Collected data
== == ==

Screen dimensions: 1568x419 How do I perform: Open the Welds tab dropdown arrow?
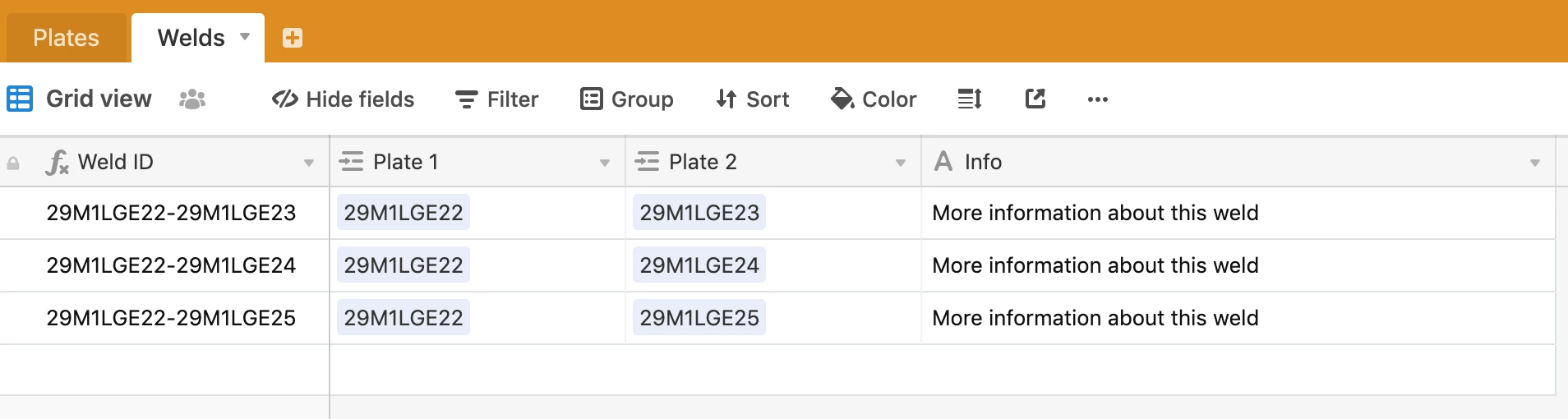coord(245,37)
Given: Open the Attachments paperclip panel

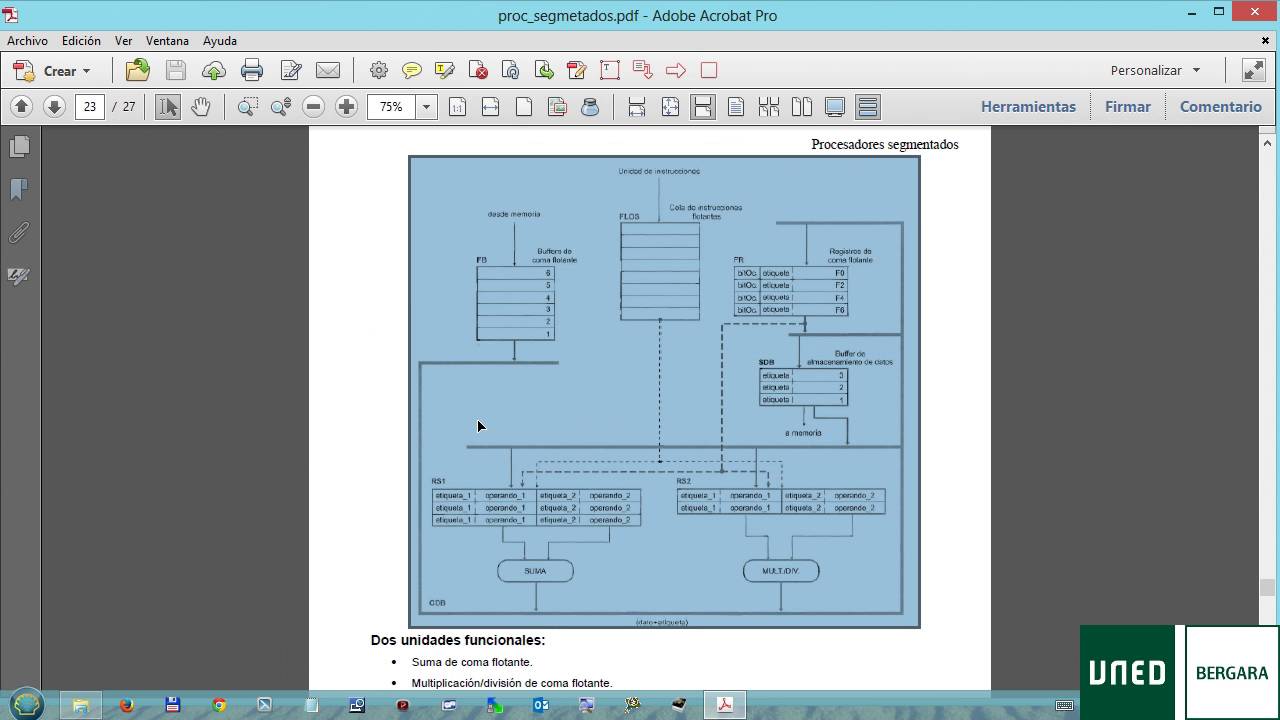Looking at the screenshot, I should [x=19, y=233].
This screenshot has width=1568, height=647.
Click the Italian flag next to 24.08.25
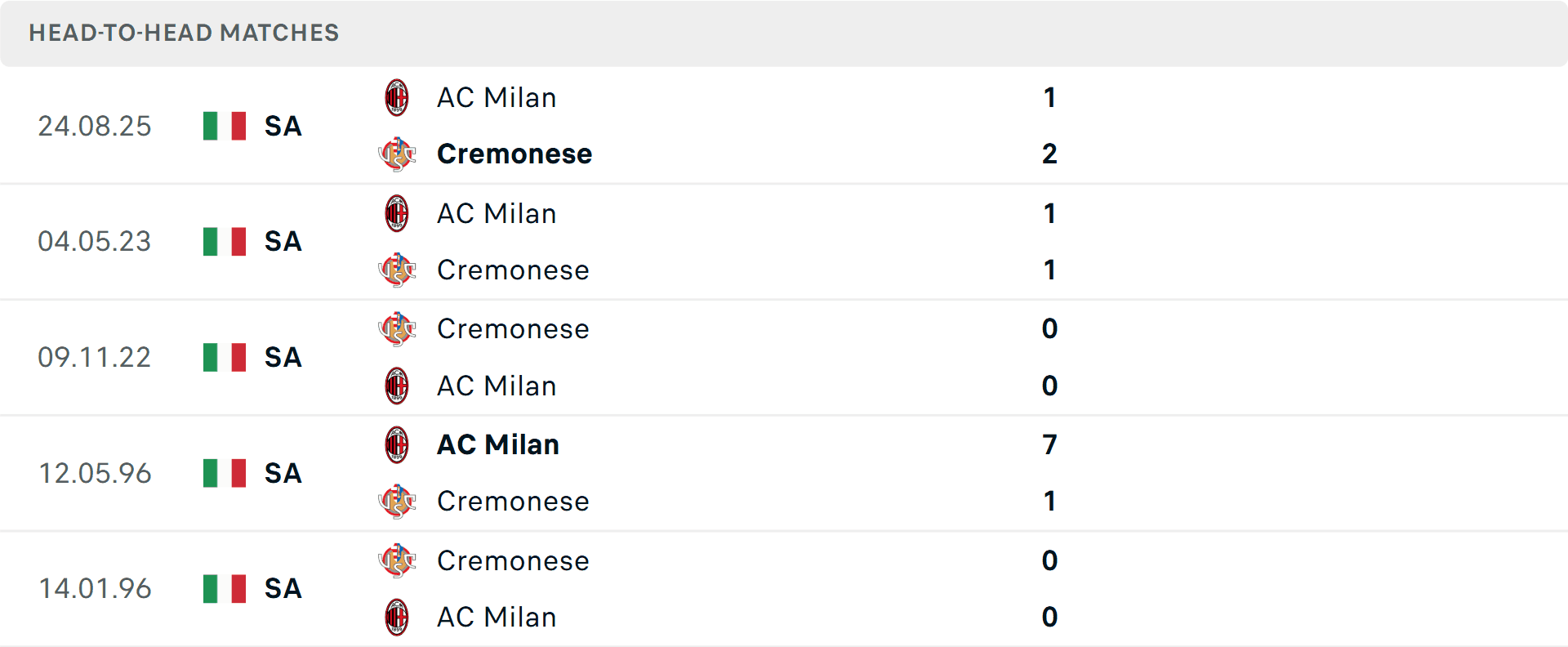click(x=224, y=126)
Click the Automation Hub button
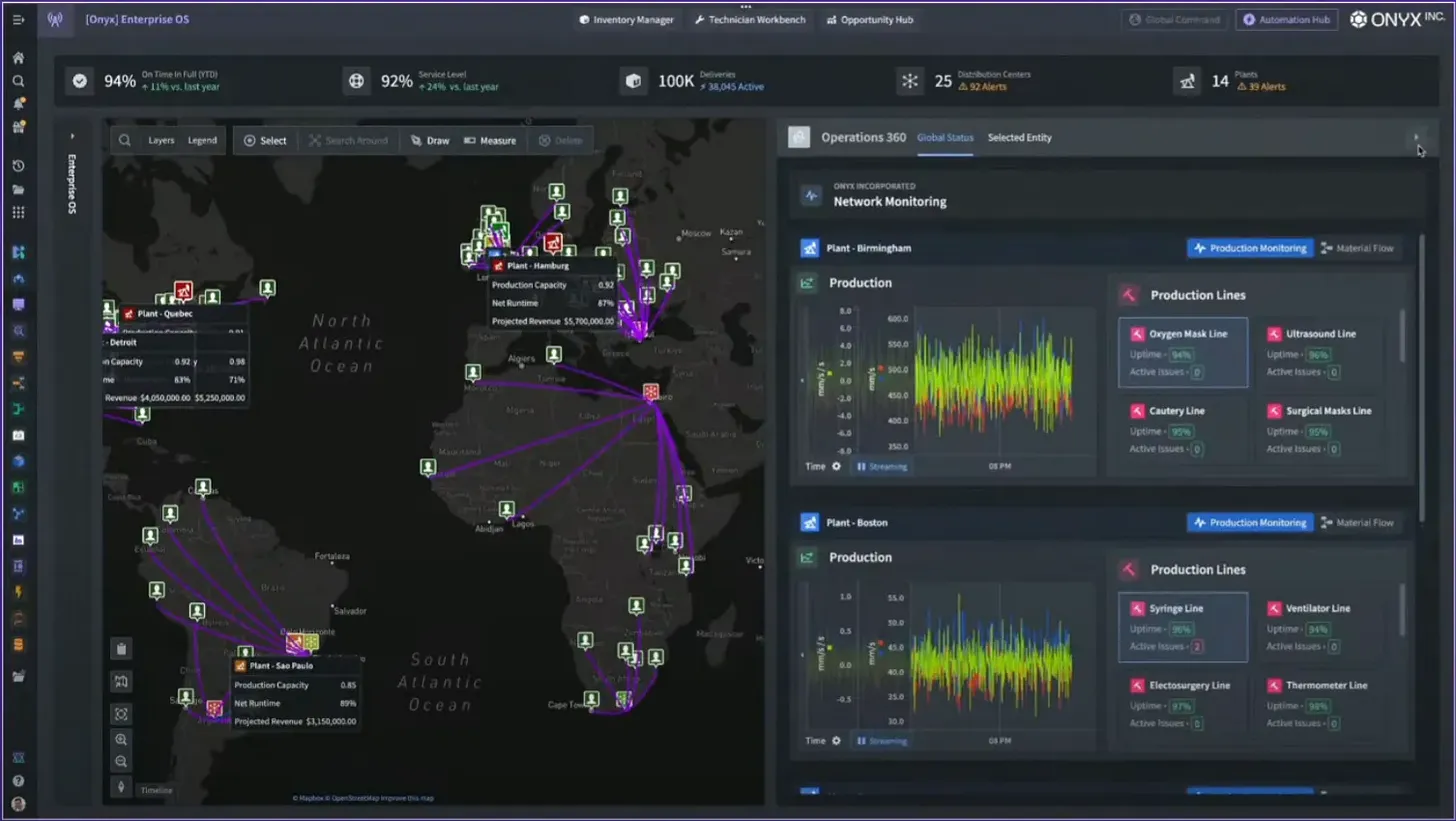 (x=1287, y=20)
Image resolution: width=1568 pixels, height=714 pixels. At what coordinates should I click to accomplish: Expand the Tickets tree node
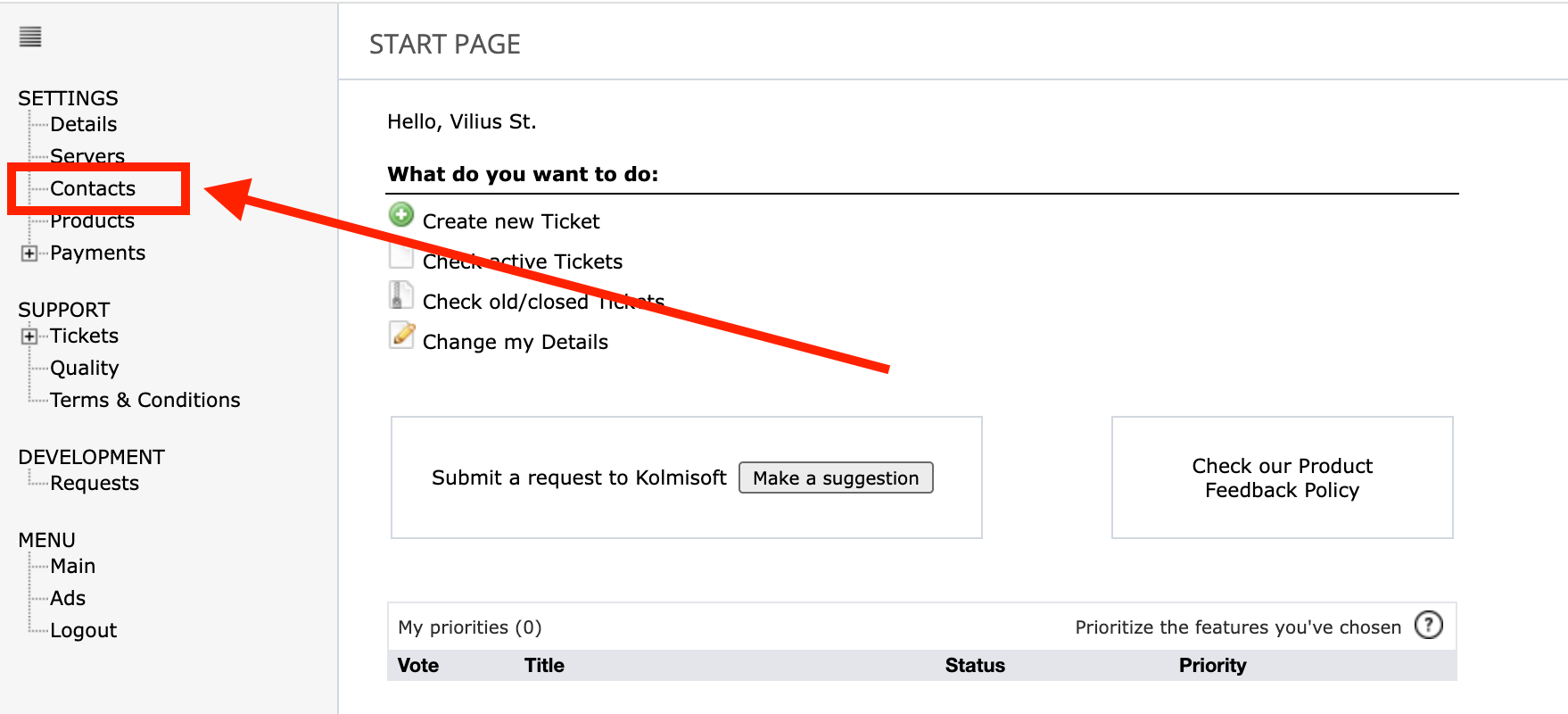[29, 336]
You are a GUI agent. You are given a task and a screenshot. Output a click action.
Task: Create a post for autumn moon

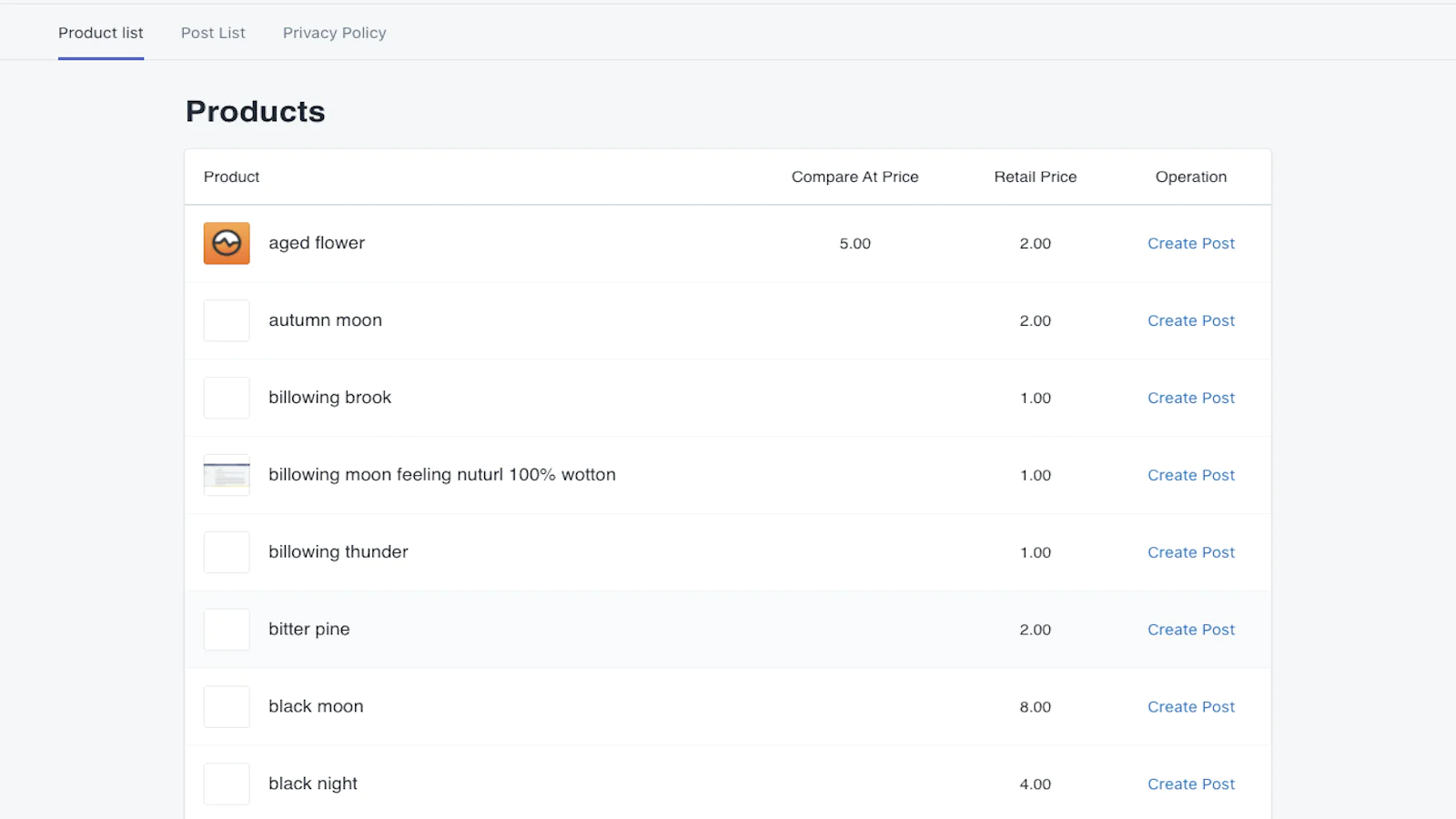tap(1190, 321)
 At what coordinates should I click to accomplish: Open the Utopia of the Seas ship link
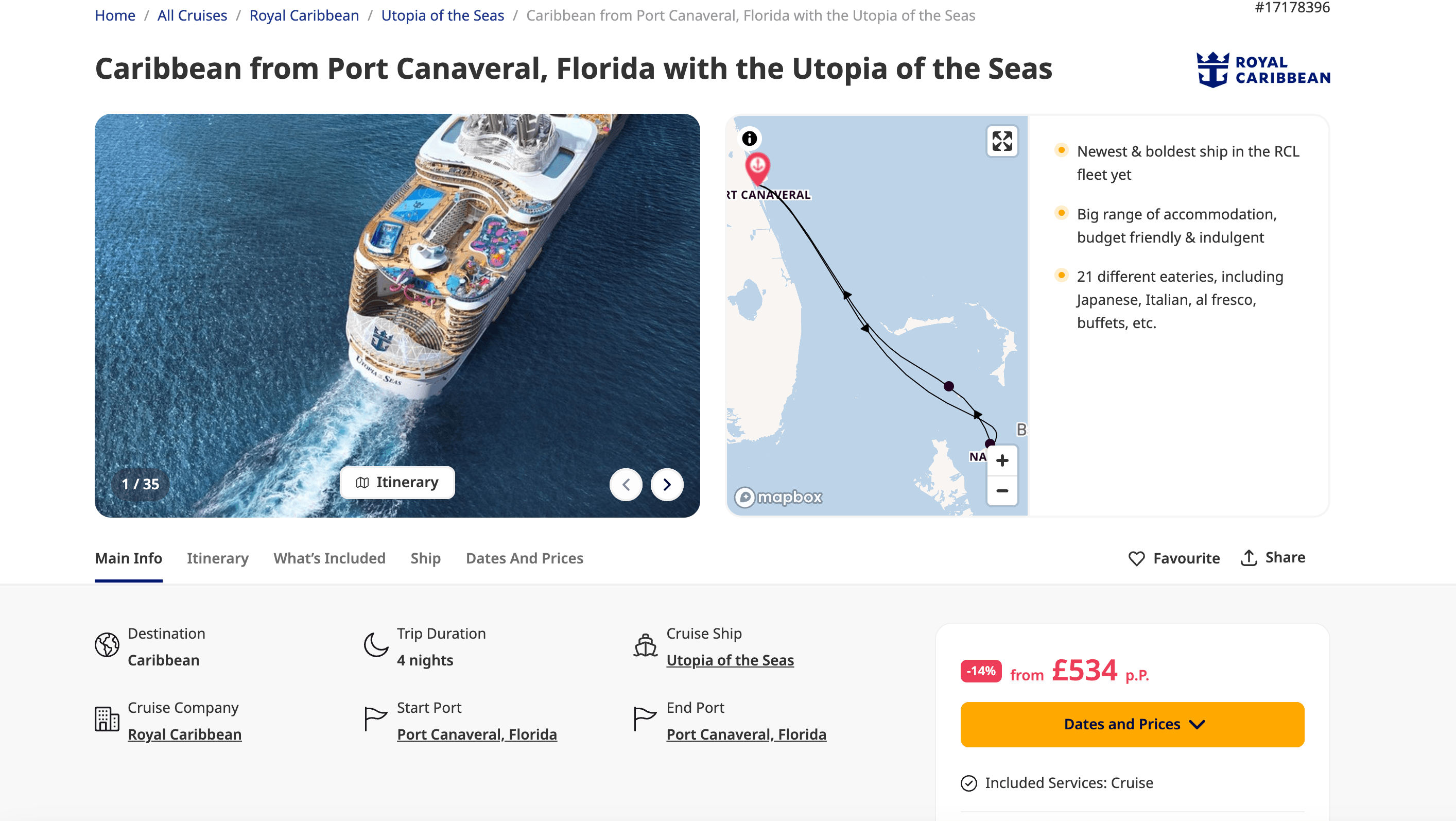(730, 660)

== == ==

Reproduce the data above exactly, leaving each picture out.

### Worked solution
Screen dimensions: 1568x419 How do I perform: Open the Welds tab dropdown arrow?
coord(245,37)
Given: Open the Attachments paperclip panel

Looking at the screenshot, I should [x=19, y=233].
This screenshot has width=1568, height=647.
Click the Italian flag next to 24.08.25
click(x=224, y=126)
Click the Automation Hub button
 (x=1287, y=20)
Image resolution: width=1568 pixels, height=714 pixels. At what coordinates should I click to accomplish: Expand the Tickets tree node
[29, 336]
You are a GUI agent. You are given a task and a screenshot. Output a click action.
Task: Create a post for autumn moon

tap(1190, 321)
 At what coordinates should I click to accomplish: Open the Utopia of the Seas ship link
(730, 660)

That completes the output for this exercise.